In the more than seventy years that we have been operating as the North West’s premier metal finishing company, copper plating has consistently been one of our most popular processes. With thousands of applications across multiple industry sectors, we have been provided hundreds of customers across the UK with our high-quality copper electroplating services.
Simply put, copper plating is the process of applying a layer of copper to a base material, using an electrolytic cell, much the same as any other electroplating technique. There are a couple of differences that make the process unique, such as the ability to produce a thicker deposit layer than might normally be expected.
Copper plating is an electrolytic process. The base material and a copper rod are placed into a tank of water with an ionic solution. By the application of a direct current, this allows the copper to ionise, resulting in the loss of an electron by each copper atom, making them positively charged.
These minute particles of copper break off from the rod and dissolve in the solution. The flow of the electric current transfers these copper particles from the copper rod (the anode in this circuit) to the base material in the tank (acting as the cathode).
As it touches the material to be plated, each particle gains an electron, adhering to the material and depositing a thin layer of copper. The thickness of the layer can be adjusted by increasing the length of time the process runs for.
Here at Karas Plating, we provide cyanide copper and acid copper coatings for our clients.

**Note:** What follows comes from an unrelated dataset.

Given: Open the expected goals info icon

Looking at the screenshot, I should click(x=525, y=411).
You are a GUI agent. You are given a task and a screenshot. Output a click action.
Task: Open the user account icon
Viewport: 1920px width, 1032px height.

While both produce an effective copper coating, the two techniques have different properties.
Acid copper is generally used where a heavier coating is required, or when a level deposit of copper is essential. It tends to be softer than cyanide copper, with a brighter finish that makes it a good choice for polishing or machining.
Acid copper does have some limitations, however. Because of its high sulphuric acid content, it cannot be directly applied to steel or zinc, though there are ways around this (applying an initial layer of cyanide copper to act as a barrier, for instance).
If you’re not sure which method is best for you, speak to a member of our team. We’ll be only too happy to help.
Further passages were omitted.